One example of a writeup of the details of optimistic locking is the HTTP server Etag specification e.g. https://en.wikipedia.org/wiki/HTTP_ETag
Imagine that there is some manager class that talks to remote service, for example, to user microservice that can create new and update existing user profile. This manager class is used everywhere in the code: in controllers and other classes. Before talking to remote service, our manager class doesn't know if submitted DTO is valid. The question is: if remote service returns an validation errors, what to do next? How to handle this errors? I've thought about it, and have some options:
Throw an Exception when validation fails
Pass an Errors object that collects validation errors to the manager
make a method getLastErrors() in a manager class
Maybe there are other better solution exist?

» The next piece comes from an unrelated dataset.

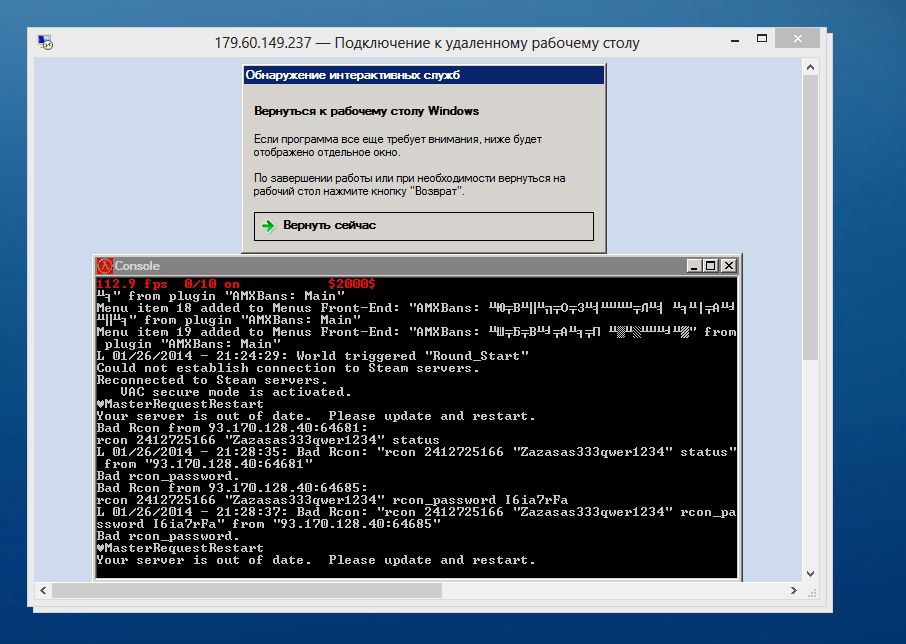Close the remote desktop connection window
The width and height of the screenshot is (906, 644).
coord(795,40)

p.s. Suppose that remote service returns errors in JSON format, it doesn't matter if it's JSON-RPC, SOAP or REST microservice.
Unless you want to translate service errors into something different, or even handle them to take certain decisions in the client tier, usually service errors are formatted in a human-readable way to be shown in the UI to let the user know what went wrong.
In the other hand, if there's no UI, there should be a logger. Like you would do in a UI layer, you would format those errors log them to a file or any other storage approach.
Also, you might want to learn more about what's the fail-fast concept:
In systems design, a fail-fast system is one which immediately reports
at its interface any condition that is likely to indicate a failure.
Fail-fast systems are usually designed to stop normal operation rather
than attempt to continue a possibly flawed process. Such designs often
check the system's state at several points in an operation, so any
failures can be detected early. A fail-fast module passes the
responsibility for handling errors, but not detecting them, to the
next-highest level of the system.
OP commented out this:
If validation errors are returned from the microservice, what manager
class should do then? Throw an Exception or put these errors in some
field in it's class?
About this concern, I've arrived to some conclusion, and it's that the entire flow should pass through a specialized DTO that I've called accumulated result (check the full description):
Represents a multi-purpose, orthogonal entity which transports both
results of a called operation and also useful information for the
callers like a status, status description and details about the actual
result of the whole operation.
That way, even in multi-tier architectures, each tier/layer can either add more info to the accumulated result or take decisions.
Probably some may argue that you should throw exceptions, but I don't find that a broken rule is an exception but an expected use case.
how to handle validation errors from remote service?
Return the relevant HTTP status code, along with as much information as is necessary (sometimes none) in the response body.
It is not important if it's SOAP or RESTful, imagine that JSON
response is returned
The type of service it is will determine what your failure handling approach will be. For SOAP services, you should return a SOAP fault.